[YOUR INSTRUCTIONS]: Could you recast the rows as a numbered list, starting with the line that contains "Click the Aug 1985 tick label" and going on through the end of the rows, with blank lines and pictures left out?

═══ EXCERPTED DATA ═══

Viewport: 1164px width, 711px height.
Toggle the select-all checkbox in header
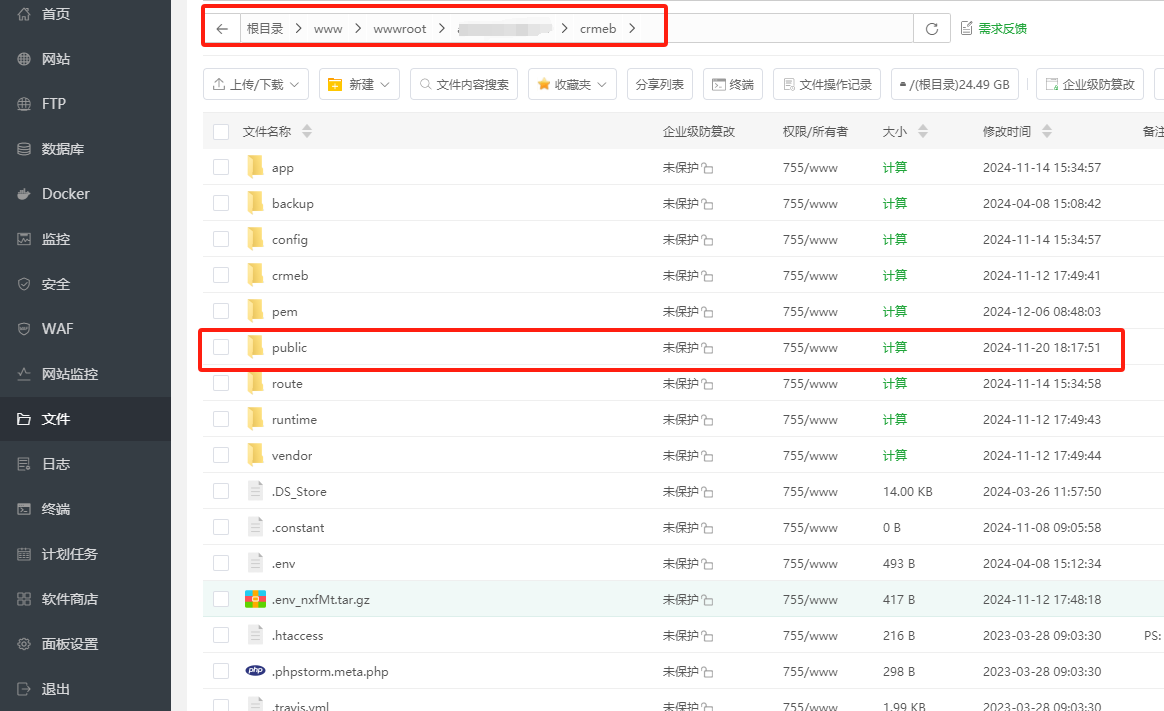(x=221, y=132)
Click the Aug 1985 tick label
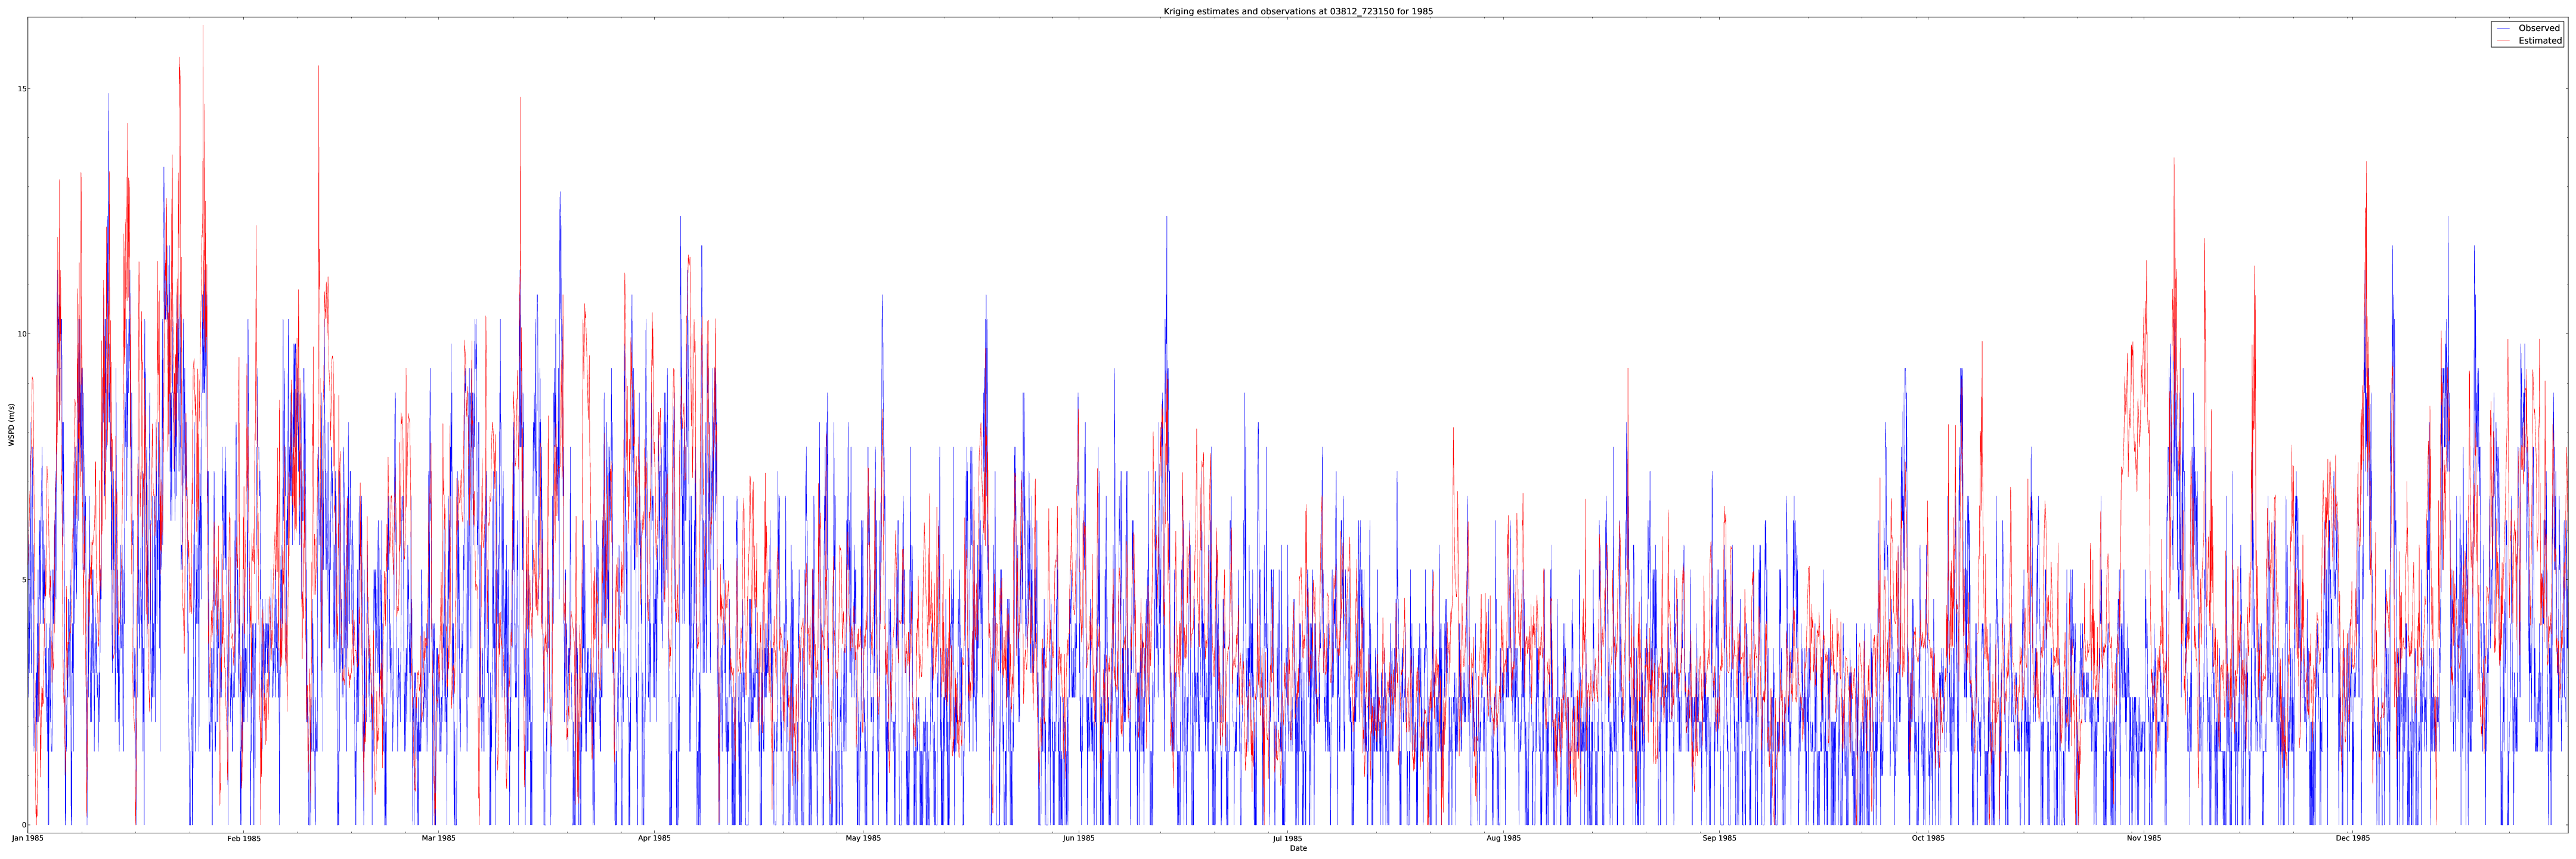Viewport: 2576px width, 859px height. (x=1504, y=838)
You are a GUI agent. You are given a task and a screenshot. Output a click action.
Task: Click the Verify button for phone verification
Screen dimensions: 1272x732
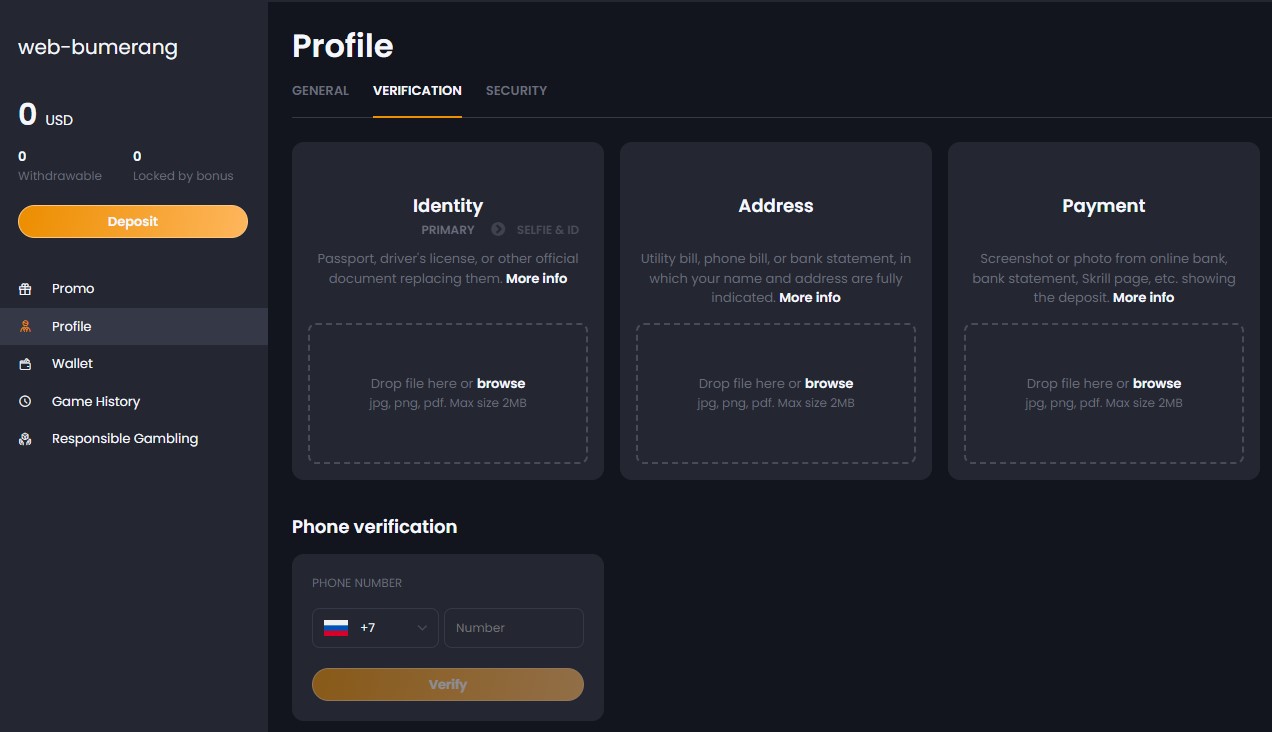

═══

[COMPLETE ANSWER]:
1. Click the Aug 1985 tick label
2. Viewport: 2576px width, 859px height. (x=1504, y=838)
3. You are a GUI agent. You are given a task and a screenshot. Output a click action.
4. Task: Click the Verify button for phone verification
5. Screen dimensions: 1272x732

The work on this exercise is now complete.